First, we set up the targets. It turns out that the common potato has the same consistency as zombie brain. Who knew? Zombie brains and potatoes both explode nicely when the hollowpoints arrive.
A particularly nasty member of the zombie horde, with possibly a little bit of vampire in him too.
As I recall that evil spud ended up taking one right between the eyes, courtesy of the CTO.
Mr. D earned his official Kjel.org title on Saturday: Chief Sniper. Yes, that is a branch dangling out of his cap. Such fieldcraft: he was almost invisible at that point; I was lucky to get the pictures I did. Apparently the Chief Sniper didn’t want the zombies to see him and know that they were being stalked by a ruthless zombie exterminator.
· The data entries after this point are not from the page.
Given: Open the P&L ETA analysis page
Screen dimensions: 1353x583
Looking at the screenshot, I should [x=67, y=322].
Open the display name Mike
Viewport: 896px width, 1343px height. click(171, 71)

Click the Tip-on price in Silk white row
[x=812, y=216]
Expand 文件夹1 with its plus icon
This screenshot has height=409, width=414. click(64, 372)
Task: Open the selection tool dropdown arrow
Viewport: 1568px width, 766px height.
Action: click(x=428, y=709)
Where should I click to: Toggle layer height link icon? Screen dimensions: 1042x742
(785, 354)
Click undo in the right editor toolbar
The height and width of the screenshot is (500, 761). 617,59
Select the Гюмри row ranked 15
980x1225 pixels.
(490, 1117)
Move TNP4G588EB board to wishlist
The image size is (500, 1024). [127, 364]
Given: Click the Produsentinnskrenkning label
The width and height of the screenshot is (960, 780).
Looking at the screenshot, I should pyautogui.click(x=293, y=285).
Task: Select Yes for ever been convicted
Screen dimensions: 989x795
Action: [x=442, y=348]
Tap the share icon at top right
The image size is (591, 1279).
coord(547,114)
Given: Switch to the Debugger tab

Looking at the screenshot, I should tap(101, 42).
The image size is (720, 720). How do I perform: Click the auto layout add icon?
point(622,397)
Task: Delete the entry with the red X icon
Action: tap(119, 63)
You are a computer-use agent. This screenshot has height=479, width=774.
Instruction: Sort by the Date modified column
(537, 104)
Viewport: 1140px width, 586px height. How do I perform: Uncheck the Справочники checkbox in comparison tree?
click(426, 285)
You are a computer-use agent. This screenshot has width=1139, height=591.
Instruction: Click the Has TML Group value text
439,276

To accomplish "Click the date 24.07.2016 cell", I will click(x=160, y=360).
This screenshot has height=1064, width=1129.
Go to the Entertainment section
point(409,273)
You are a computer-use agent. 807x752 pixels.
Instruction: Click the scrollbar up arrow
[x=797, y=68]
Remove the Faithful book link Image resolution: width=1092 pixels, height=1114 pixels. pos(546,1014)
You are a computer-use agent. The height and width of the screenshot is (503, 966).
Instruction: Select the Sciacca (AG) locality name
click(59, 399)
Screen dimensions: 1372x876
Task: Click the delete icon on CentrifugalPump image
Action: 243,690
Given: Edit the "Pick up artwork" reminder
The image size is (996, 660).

We brought out the heavy weaponry and moved in to finish off any brain-munching survivors. Here is the CTO about to send an especially malevolent squash to zombie-heaven.
We’d finally waded through all the zombie minions, only to find the Big Boss waiting for us. Osama Bin Melon sat there with his zombie smirk, thinking he owned the place. Not for long.
The Chief Sniper dispatched Bin Melon with a 12 gauge slug to the cranium. Bin Melon exploded as if someone had stuck a stick of dynamite in him (which is something we might try next time; I mean really, why not?) and his guts flew for yards in all directions. Some of Bin Melon’s guts can be seen on the Chief’s shirt I do believe.
A good day was had by all, even if the Chief Sniper wimpered like a little girl the first time he tried the shotgun. This video will give you a sense of the Chief’s reaction when he first pulled the trigger. He did rally and eventually took out Bin Melon, so I guess I can’t make too much fun of him. . .
What am I saying? Of course I can. And will. Welcome to the Organization, Chief Sniper.